Disponte entre la Thaïlande et le Cambodge: le cessez-le-feu détient

Bangkok / Berlin DPA / TAZ | Le cessez-le-feu a convenu dans le conflit frontalier entre la Thaïlande et le Cambodge est entré en vigueur à minuit (heure locale). Selon les rapports, les lourdes batailles de la région frontalière se sont initialement arrêtées. Le matin, cependant, l’armée thaïlandaise a signalé des violations de l’accord de l’équipe cambodgienne.

Dans un message à X, l’armée a parlé de «l’utilisation des troubles et des armes» dans cinq domaines auxquels «réagi». Selon le ministère de la Défense, le Cambodge, en revanche, il est resté calme à la frontière. Cela a également été confirmé par le Premier ministre régnant de Thaïlande, Phumthham Wechayachai.

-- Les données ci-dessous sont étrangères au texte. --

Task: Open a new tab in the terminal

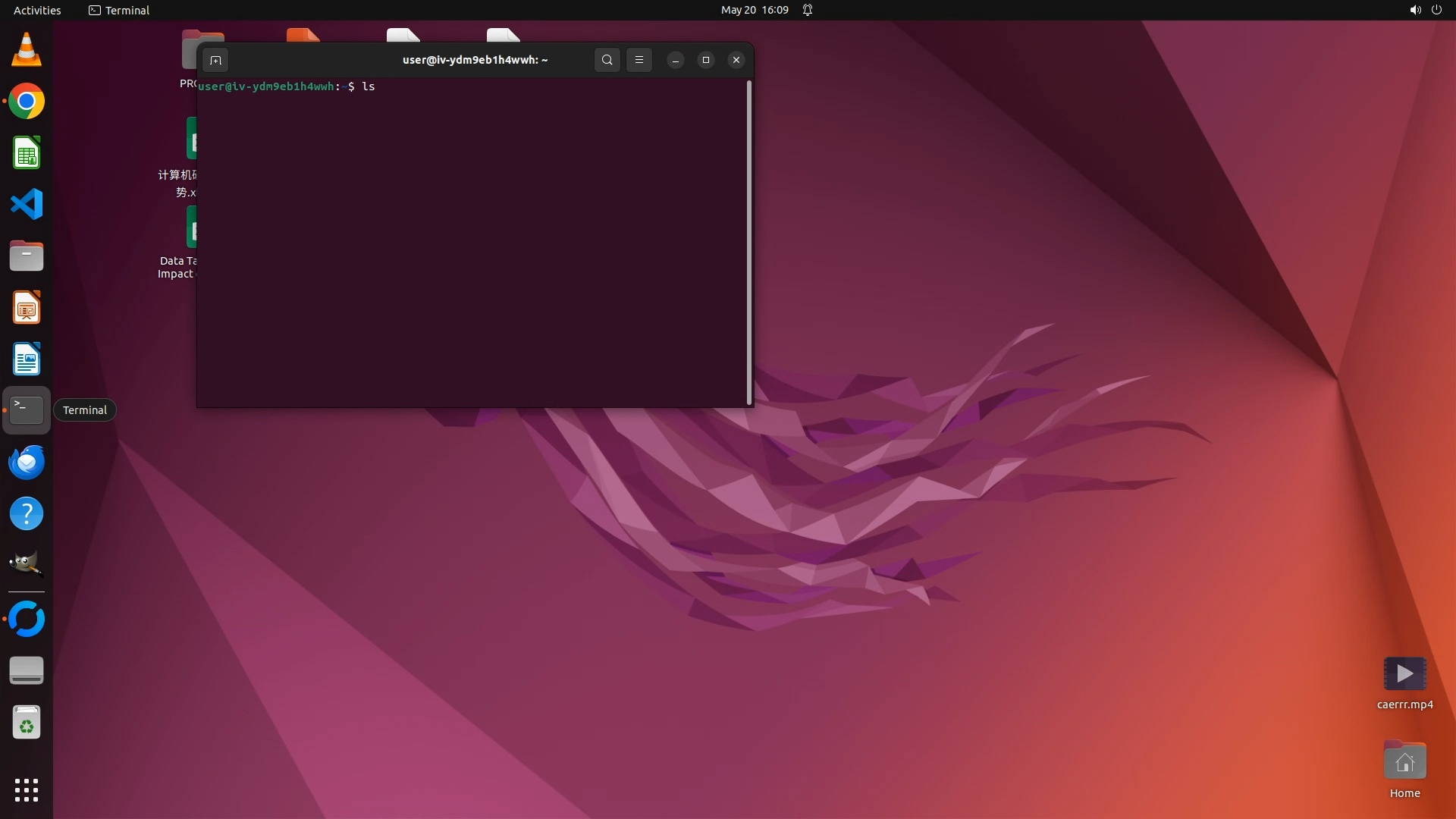Action: (215, 60)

Tout au plus il y avait des «soldats indisciplinés».

Les chefs des deux voisins d’Asie du Sud-Est ont convenu lundi lors d’une réunion en Malaisie sur un cessez-le-feu « immédiat et inconditionnel ». Des représentants des États-Unis et de la Chine ont également participé aux discussions dirigées par le Premier ministre malaisien Anwar Ibrahim. La Malaisie est la présidente de la communauté d’Asie du Sud-Est de l’ANASE cette année.

Réunion des chefs militaires

Lors d’une réunion entre les chefs militaires des deux régions frontalières avec les bombardements les plus violents des derniers jours, le cessez-le-feu immédiat a été confirmé le matin. Il y avait initialement des rapports sur les quarts de travail lors des réunions.

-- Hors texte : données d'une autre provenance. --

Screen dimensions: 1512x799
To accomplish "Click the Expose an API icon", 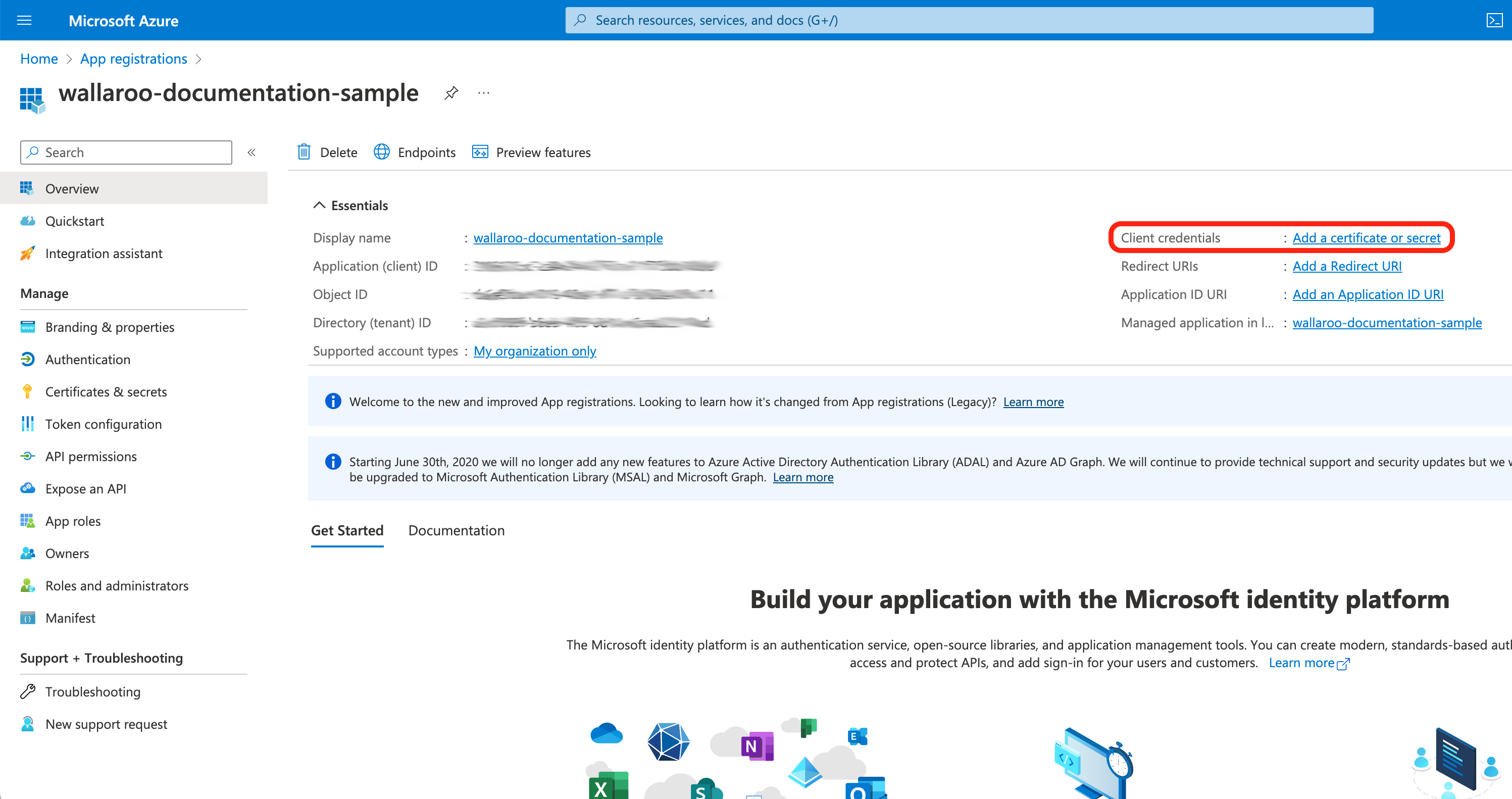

Une suspension de tous les mouvements de troupes avait été convenue, a-t-il déclaré dans un message de l’armée thaïlandaise. Une réunion du « Comité général des frontières » déjà annoncé lundi a également été confirmée à Phnom Penh lundi prochain. Il s’agit d’un corps bilatéral pour travailler sur les problèmes de frontières.

Parfois, les civils sont déjà revenus dans leurs endroits précédemment évacués près de la frontière, mais pas encore à grande échelle. Jusqu’à présent, les évacués n’ont pas encore été officiellement demandés par leurs gouvernements.

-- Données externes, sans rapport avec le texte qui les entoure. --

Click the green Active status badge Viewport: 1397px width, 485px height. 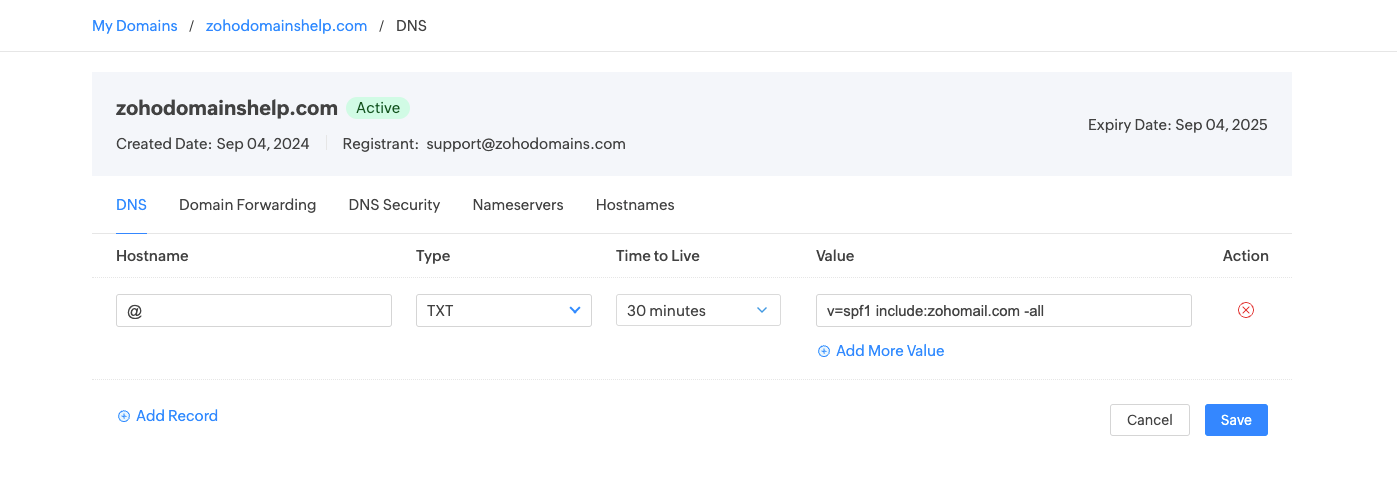point(378,108)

Le conflit entre les deux pays voisins a fumé depuis des décennies. Jeudi, les batailles lourdes ont éclaté sur leur frontière de plus de 800 kilomètres de long. Il y a eu plus de 30 décès des deux côtés et encore plus de blessures, y compris principalement des civils. Plus de 200 000 personnes ont été chassées de leur lieu de résidence. Les deux parties s’accusent de se déclencher de violence. Ce qui a exactement conduit à l’escalade n’est pas encore clair.

Avant la réunion en Malaisie entre le Premier ministre du Cambodge Hun Manet et le chef de la Thaïlande du Premier ministre fédéral Phumtham Wechayachai, la pression internationale avait augmenté. Le président américain Donald Trump est intervenu personnellement dans le différend croissant depuis le week-end et a appelé à un cessez-le-feu rapide avec les deux chefs de gouvernement pour les appels téléphoniques.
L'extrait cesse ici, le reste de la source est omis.